Stored data:
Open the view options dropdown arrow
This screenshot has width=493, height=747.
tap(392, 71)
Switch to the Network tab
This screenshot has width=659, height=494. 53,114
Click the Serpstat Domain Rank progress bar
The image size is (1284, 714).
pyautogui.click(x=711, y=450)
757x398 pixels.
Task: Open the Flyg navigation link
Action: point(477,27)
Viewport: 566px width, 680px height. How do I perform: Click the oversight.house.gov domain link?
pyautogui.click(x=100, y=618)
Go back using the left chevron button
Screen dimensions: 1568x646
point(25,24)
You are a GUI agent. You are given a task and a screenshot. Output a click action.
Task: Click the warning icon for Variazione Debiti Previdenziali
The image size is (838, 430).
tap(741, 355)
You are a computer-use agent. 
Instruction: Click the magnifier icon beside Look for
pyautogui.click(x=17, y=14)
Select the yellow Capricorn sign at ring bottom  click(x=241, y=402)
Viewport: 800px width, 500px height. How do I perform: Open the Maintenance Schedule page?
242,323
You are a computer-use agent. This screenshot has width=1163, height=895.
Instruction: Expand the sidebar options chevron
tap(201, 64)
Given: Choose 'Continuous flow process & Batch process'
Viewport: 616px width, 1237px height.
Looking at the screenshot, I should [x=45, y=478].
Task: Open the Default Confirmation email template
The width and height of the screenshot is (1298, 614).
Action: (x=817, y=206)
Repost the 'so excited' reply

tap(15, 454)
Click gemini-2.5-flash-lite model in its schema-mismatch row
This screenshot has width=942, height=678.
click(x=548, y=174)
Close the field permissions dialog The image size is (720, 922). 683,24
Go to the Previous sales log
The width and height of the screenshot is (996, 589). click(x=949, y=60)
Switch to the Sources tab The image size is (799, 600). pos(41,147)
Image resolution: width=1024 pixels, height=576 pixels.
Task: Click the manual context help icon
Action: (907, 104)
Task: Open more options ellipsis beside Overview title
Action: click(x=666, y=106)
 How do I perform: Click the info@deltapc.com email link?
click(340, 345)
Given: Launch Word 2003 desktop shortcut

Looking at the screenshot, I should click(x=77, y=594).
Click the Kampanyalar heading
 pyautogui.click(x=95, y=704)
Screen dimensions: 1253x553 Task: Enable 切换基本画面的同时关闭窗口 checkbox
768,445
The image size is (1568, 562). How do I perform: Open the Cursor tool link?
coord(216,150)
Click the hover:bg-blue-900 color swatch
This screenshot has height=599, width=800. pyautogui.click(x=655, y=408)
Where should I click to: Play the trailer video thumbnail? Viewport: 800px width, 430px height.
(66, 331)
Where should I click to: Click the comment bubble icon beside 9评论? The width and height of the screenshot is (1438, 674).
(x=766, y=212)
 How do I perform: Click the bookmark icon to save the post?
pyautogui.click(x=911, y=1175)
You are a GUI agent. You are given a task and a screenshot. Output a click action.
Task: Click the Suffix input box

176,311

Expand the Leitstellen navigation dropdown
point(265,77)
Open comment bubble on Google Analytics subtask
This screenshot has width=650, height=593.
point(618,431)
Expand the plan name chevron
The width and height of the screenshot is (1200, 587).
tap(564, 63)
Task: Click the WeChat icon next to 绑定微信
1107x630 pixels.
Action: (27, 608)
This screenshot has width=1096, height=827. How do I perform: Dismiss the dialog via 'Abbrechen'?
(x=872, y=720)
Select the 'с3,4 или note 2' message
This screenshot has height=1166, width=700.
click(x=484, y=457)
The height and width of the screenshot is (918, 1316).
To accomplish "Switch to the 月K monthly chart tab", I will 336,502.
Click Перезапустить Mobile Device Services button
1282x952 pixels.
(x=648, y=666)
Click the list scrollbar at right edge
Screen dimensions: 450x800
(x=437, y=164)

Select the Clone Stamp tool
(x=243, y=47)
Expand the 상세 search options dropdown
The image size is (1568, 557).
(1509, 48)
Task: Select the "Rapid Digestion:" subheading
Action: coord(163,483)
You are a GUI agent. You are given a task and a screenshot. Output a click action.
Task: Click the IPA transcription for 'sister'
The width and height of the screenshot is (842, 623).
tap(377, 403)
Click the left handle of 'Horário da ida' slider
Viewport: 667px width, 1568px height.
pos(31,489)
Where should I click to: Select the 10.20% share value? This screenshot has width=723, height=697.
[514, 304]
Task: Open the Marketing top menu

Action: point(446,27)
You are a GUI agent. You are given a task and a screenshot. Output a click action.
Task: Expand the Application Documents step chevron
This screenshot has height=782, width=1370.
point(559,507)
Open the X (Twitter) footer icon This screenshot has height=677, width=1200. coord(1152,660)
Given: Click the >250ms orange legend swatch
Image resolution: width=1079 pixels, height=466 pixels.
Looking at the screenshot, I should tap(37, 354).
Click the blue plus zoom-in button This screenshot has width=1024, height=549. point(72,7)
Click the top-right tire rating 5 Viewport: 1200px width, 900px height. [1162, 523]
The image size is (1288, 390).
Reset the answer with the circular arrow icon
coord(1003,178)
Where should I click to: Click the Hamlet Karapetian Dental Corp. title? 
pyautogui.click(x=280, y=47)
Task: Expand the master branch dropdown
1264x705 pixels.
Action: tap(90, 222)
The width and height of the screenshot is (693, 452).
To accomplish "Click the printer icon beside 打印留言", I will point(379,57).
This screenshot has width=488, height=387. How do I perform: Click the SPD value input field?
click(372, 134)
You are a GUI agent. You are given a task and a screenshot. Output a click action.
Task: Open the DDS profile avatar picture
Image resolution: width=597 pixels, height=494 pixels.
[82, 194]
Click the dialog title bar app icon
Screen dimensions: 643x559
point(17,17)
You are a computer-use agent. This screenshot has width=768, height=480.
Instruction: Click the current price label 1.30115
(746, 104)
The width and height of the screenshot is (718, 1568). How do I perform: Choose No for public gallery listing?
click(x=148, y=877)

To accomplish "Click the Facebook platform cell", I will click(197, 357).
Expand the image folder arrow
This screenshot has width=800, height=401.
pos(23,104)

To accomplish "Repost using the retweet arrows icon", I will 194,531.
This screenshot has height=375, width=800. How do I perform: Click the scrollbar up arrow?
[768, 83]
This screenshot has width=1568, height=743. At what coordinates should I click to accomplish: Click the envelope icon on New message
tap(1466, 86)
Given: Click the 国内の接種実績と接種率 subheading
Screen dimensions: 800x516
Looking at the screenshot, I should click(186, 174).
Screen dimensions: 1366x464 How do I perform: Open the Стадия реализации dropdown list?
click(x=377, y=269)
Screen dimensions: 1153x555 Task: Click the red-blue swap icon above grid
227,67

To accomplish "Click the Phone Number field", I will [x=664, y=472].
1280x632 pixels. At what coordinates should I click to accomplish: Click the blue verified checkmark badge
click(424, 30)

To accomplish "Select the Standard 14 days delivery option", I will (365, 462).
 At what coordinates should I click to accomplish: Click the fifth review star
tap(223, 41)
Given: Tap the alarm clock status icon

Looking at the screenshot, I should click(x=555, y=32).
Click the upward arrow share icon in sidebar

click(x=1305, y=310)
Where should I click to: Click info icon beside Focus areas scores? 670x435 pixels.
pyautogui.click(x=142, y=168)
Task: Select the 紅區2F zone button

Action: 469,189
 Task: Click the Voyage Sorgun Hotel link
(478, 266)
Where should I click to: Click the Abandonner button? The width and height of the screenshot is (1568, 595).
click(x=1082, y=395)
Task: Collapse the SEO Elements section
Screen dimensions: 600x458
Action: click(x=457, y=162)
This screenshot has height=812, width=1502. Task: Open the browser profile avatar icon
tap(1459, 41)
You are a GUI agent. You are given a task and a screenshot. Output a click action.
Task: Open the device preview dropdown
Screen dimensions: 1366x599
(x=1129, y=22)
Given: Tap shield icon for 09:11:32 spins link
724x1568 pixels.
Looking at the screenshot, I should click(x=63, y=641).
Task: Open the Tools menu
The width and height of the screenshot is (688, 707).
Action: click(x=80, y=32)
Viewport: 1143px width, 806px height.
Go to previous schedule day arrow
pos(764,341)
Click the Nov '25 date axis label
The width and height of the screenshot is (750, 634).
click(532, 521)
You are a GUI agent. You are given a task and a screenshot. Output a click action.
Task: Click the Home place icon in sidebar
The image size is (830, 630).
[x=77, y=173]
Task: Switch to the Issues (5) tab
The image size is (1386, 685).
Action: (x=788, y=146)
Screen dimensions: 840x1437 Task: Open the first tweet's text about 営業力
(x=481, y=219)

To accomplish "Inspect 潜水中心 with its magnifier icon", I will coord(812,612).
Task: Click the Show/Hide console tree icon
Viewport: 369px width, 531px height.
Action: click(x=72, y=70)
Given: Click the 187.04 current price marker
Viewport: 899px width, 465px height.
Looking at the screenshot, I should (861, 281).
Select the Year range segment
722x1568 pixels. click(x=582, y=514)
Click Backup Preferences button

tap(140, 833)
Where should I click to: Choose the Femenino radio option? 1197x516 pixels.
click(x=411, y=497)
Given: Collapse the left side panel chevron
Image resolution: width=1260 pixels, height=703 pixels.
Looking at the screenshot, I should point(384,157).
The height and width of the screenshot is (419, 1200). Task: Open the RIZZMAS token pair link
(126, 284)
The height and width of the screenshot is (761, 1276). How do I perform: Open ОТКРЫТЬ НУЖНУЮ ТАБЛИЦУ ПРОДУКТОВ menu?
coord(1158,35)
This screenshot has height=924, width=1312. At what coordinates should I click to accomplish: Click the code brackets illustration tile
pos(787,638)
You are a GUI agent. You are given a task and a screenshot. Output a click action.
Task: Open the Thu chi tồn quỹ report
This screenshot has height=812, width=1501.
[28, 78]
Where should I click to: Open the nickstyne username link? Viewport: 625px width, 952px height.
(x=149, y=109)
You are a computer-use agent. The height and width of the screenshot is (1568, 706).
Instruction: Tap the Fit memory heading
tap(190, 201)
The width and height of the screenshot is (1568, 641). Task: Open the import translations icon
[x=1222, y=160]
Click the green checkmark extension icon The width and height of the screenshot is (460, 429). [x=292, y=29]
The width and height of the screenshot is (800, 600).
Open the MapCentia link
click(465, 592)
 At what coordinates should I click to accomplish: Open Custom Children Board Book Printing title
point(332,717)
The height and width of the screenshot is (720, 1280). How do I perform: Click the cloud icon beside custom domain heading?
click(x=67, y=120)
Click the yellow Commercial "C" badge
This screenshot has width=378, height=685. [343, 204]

Try it: For every line of the data above that contains "using", copy that line.

Output below:
Go back using the left chevron button
To accomplish "Repost using the retweet arrows icon", I will 194,531.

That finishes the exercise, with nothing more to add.